> INSTRUCTIONS FOR THE TASK:
Search the data for the string "agent" and extract every line where it appears.

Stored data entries
------------------------
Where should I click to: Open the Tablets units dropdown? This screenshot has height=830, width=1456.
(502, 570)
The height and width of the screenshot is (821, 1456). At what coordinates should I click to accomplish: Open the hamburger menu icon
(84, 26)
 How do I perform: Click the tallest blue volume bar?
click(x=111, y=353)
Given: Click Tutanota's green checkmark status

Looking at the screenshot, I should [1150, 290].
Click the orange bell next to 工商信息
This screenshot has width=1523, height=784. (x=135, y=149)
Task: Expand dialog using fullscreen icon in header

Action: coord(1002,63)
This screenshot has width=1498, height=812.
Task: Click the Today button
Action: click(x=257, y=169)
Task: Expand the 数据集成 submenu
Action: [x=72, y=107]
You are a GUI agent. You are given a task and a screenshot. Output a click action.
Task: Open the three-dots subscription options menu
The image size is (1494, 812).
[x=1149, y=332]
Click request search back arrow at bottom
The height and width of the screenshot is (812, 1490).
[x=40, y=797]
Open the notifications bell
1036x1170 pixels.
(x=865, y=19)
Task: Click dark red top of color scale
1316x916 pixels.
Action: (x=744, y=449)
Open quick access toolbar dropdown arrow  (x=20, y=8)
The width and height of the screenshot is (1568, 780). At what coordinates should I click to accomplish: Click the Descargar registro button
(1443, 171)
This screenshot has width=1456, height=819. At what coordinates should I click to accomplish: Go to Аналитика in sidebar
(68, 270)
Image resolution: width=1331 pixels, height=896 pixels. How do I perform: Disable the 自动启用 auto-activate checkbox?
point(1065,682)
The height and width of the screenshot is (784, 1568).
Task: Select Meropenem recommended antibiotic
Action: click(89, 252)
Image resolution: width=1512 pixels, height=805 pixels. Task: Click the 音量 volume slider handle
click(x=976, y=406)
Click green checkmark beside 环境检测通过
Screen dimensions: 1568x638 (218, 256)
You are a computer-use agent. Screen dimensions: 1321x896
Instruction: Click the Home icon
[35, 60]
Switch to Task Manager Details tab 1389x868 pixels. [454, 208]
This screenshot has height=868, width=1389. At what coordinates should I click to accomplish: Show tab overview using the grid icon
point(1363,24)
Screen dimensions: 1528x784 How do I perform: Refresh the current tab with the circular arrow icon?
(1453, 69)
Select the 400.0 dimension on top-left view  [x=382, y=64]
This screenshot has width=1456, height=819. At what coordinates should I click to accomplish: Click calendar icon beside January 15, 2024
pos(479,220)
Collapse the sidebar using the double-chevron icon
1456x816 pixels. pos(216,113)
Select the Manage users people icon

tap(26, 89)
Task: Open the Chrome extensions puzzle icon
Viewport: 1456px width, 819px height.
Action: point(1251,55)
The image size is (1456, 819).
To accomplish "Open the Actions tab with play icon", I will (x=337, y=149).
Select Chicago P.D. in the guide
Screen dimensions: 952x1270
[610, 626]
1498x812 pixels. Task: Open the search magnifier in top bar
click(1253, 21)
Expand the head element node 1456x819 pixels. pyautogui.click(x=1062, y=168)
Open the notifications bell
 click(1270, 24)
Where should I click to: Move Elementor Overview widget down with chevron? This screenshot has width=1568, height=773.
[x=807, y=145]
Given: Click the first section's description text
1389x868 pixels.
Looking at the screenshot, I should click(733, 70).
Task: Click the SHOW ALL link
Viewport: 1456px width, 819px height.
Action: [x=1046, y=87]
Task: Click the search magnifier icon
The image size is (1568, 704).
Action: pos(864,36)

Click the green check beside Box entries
------------------------
> RESULT OF THE EXERCISE:
You are a GUI agent. You are given a task and a screenshot. Output a click action.
You are a computer-use agent. Screen dimensions: 1321x896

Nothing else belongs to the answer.